The Cardinals wOBA (all situations) has a normal spread

Those six in the lowest quartile? Fermin (lowest), Crawford, Saggese, Scott, Siani and Walker. Anyone curious about the 4 in the highest quartile? Contreras, Herrera, Donovan, Nootbar.

Looking above, measured by wOBA, everyone spreads across the bell curve pretty neatly, skewed a little bit toward the bad side, but a normal distribution. But the Cardinals weren't really an average to slightly below average offense. They were bad, if you consider 22nd out of 30 to be bad.

What gives? Well, look at the next slide, where I narrow to RISP.

wOBA, league wide, batting with RISP

If you look carefully, you'll notice that the Cardinal results pretty much stayed static. What moved is the underlying boxplot. The quartiles. Because the league average wOBA increases a fair amount between no runners on and RISP. Except in St. Louis. In St. Louis, they remain the same hitters, whereas everyone else improves. Why?

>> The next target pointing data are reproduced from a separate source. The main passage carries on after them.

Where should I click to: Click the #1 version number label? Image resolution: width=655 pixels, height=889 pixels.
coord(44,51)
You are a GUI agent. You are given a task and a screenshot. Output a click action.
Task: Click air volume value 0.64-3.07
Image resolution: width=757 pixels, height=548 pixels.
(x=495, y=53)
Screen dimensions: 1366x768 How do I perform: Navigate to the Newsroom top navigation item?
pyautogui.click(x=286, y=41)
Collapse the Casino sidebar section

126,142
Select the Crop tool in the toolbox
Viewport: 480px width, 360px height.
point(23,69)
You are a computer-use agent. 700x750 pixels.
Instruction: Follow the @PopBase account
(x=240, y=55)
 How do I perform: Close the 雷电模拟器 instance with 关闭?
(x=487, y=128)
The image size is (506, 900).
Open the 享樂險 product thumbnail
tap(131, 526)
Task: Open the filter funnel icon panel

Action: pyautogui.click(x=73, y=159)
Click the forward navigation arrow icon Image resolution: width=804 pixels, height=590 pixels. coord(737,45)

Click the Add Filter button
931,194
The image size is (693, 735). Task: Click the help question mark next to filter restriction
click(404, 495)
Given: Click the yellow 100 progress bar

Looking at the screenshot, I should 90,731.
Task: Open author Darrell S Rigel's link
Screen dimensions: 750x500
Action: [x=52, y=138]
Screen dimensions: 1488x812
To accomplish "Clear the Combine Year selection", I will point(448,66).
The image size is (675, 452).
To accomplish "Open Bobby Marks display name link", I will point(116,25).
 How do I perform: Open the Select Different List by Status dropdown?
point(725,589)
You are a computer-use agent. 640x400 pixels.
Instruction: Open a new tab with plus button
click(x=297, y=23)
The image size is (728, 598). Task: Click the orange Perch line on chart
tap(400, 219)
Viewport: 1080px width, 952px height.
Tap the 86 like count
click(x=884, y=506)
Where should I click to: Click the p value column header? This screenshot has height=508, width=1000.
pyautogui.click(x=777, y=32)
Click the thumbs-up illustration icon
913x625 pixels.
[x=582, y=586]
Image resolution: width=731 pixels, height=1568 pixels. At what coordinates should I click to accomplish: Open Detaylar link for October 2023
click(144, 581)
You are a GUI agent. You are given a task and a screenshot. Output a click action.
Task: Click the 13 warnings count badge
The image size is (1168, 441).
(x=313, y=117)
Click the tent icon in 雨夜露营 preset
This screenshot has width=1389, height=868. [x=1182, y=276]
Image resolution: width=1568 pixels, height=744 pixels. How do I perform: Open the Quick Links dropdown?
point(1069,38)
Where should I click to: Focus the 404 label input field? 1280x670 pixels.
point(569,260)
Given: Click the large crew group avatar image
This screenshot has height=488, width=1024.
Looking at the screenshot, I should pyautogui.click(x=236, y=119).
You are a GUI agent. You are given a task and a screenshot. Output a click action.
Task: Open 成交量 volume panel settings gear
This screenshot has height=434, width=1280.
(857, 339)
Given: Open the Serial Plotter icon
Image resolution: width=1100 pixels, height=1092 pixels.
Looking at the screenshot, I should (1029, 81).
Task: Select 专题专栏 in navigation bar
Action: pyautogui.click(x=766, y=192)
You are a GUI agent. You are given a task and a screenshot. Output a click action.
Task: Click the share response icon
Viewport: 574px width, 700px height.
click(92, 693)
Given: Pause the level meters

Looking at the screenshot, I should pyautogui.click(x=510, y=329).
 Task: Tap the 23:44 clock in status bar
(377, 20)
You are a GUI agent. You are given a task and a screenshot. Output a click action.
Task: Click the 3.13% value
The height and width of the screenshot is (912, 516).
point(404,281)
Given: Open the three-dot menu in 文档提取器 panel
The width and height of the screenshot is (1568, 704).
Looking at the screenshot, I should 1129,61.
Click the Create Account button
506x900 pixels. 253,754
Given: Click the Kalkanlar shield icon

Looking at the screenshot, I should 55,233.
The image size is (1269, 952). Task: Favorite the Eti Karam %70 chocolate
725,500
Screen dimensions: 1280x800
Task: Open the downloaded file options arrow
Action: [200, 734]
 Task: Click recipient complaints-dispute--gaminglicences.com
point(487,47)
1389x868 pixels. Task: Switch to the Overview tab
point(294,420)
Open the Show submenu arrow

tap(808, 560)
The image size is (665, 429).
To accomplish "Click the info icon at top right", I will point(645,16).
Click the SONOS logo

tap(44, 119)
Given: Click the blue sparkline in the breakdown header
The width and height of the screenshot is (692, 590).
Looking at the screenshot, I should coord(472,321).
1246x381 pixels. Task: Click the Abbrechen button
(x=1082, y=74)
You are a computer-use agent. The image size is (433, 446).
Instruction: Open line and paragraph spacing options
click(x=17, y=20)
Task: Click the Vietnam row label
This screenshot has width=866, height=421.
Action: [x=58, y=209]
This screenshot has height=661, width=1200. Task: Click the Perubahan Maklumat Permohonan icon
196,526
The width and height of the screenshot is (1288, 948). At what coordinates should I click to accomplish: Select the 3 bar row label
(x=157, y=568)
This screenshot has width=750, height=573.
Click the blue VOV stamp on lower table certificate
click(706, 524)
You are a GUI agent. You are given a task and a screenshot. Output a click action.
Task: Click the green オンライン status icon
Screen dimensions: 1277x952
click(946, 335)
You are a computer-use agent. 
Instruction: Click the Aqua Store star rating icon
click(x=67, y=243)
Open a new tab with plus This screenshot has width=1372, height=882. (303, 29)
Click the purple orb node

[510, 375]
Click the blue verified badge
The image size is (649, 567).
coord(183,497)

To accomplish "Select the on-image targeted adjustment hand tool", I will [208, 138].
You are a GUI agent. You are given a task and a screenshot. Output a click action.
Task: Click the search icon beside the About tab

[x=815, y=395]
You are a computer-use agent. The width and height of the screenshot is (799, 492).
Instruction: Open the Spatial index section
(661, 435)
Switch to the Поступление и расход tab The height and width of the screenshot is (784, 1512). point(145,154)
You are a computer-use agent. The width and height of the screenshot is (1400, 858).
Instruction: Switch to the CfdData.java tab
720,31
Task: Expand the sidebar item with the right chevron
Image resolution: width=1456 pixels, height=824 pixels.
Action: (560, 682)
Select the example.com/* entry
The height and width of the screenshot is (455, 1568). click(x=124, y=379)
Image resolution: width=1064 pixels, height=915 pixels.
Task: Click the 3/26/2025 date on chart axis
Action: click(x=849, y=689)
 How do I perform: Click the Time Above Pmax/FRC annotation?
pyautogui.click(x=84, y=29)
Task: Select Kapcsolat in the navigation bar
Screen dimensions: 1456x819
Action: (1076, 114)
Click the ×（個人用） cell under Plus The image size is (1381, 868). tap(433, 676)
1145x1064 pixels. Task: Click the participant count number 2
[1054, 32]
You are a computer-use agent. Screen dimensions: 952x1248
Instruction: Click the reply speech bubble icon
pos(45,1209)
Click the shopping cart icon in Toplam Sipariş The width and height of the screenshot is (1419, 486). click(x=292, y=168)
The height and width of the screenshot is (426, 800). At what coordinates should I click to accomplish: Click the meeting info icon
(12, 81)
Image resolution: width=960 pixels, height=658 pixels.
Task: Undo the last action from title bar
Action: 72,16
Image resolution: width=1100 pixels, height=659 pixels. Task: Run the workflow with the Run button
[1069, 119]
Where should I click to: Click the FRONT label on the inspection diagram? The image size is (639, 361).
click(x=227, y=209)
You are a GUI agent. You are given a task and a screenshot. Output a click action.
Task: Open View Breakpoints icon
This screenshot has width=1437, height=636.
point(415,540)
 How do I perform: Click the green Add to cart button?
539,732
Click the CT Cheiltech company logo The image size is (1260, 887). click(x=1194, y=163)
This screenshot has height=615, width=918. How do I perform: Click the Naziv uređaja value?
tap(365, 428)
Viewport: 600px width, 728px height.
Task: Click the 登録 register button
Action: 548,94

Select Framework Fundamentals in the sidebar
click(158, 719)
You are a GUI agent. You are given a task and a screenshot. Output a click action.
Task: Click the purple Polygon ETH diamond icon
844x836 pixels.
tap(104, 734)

Let's look further. Change the plot from wOBA to ISO. What happens? The blue dots are the outliers at the top of the spectrum. Judge, Ohtani, Seager, Harper, and …. Tyler O'Neil. Too funny! The Cardinals pretty much all fall in line way down in the 4th quartile. To me, wOBA draws a straight line to runs. ISO draws a straight line to power. What this chart says to me is "No power, no runs".

ISO, league wide, with RISP

But inquiring minds might want to know, did the Cardinals hit into back luck with BABIP? Let's check. Nope. League average BABIP .273. Cardinal average BABIP .274. Bet not many people would have guessed that one. The distribution shown below as:

Cardinal BABIP distribution is pretty normal.

Referring to the very first chart in this article (repeated below), the Cardinals ISO drops from .144 overall (bad) to .113 w/ RISP (horrible), while the rest of the league rises from .113 to .190. Think about that. Almost half the power events of the rest of the league (ie. the average), not just the top hitting teams.

From all this, I conclude that a below average-ish hitting team with little power hit below-average-ish with RISP with even less power.

One last look

So, I'd make the case that this isn't an approach problem, it is a talent problem. A team with consistently low walk rates and ISO production that ranges from bad to horrible in all situations is not going to score very much.

I'd go a step further and say this team needs to add OBP and stack it at the top (instead of the pair of .314 OBP batters they had there the majority of 2024) and they need to get some power (ISO) into the 3-4-5 holes, and add something down the line-up against LHP to offset Siani's sub .600 OPS, whether that comes in slugging or OBP, I don't think it matters.

Turns out, the sages were right. RISP results do regress to the mean talent level. 2024 was not a random outcome. The Cardinals performed to their talent level. The combination of average-ish BsR, poor walk rates and bad to horrible ISO doomed this offense.